* Start Text section *

Kuru King and father of the Pandavas in the epic Mahabharata

Pandu (पाण्डु) is a character in the ancient Hindu epic Mahabharata. He was the king of the Kuru kingdom, with his capital at Hastinapura. He was the legal father of the five Pandavas, who are the central characters of the epic.

Pandu was born pale, to Vichitravirya's second wife, Ambalika. Pandu married Kunti and Madri. Following sage Kindama's curse, his sons were born through the boons bestowed upon his wife Kunti by a number of deities, owing to his inability to bear children.

== Birth ==
When Vichitravirya died due to sickness, Bhishma was unable to ascend the throne because of his vow, and Bahlika's line was unwilling to leave the Bahlika kingdom. There ensued a succession crisis in Hastinapura. Satyavati then invited her son Vyasa to impregnate the queens Ambika and Ambalika under the Niyoga practice. When Vyasa approached Ambalika, she was frightened by his scary appearance, and she had become pale in disgust; hence, her son was born pale. Thus, Pandu's name means pale.

== Early life ==
Pandu along with his elder half-brother Dhritarashtra, was trained in the military arts by Bhishma and Kripacharya. Bhishma also taught Pandu in the fields of archery, politics, administration and religion. He was an excellent archer and Maharathi (warrior).

* End Text section *

### Tasks to carry out
a. According to the passage on Pandu, who trained Pandu and Dhritarashtra in the military arts?
b. Reproduce the passage on Pandu word for word, starting with "Pandu was born" and going on through "to bear children.".
c. Decide whether each statement agrees with the passage on Pandu, answering yes or no and quoting the words that settle it: (i) Pandu's capital was Hastinapura. (ii) Pandu was older than Dhritarashtra. (iii) Ambalika was Vichitravirya's first wife.
The material after the passage on Pandu is separate from it.

* Start Information supplied *

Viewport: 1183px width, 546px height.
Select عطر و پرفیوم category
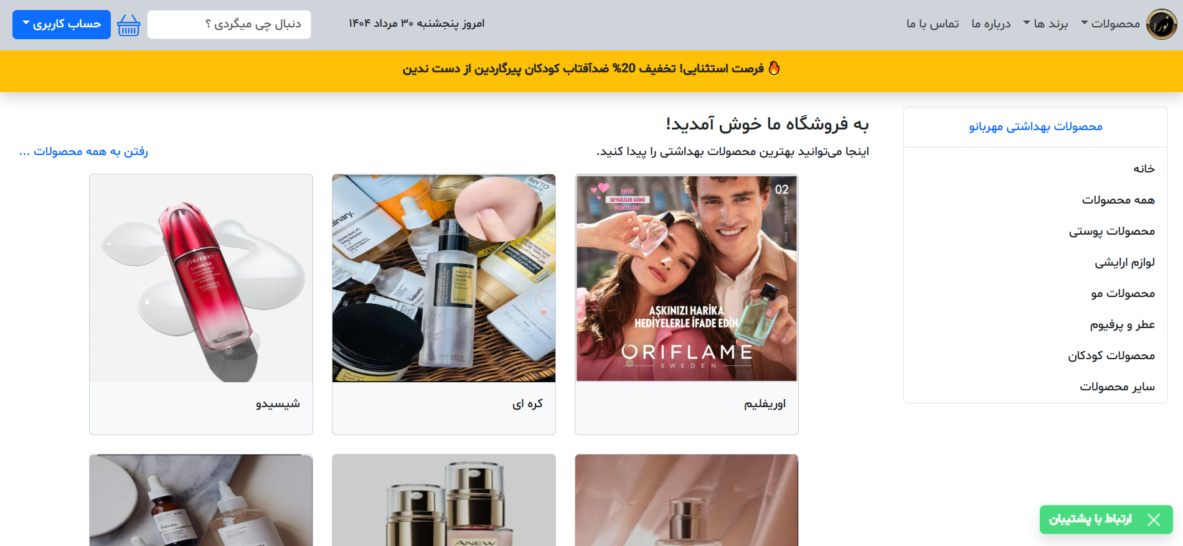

* End Information supplied *

### Answers in order
a. Bhishma and Kripacharya.

b.
Pandu was born pale, to Vichitravirya's second wife, Ambalika. Pandu married Kunti and Madri. Following sage Kindama's curse, his sons were born through the boons bestowed upon his wife Kunti by a number of deities, owing to his inability to bear children.

c.
(i) Yes: "with his capital at Hastinapura."
(ii) No: "his elder half-brother Dhritarashtra."
(iii) No: "Vichitravirya's second wife, Ambalika."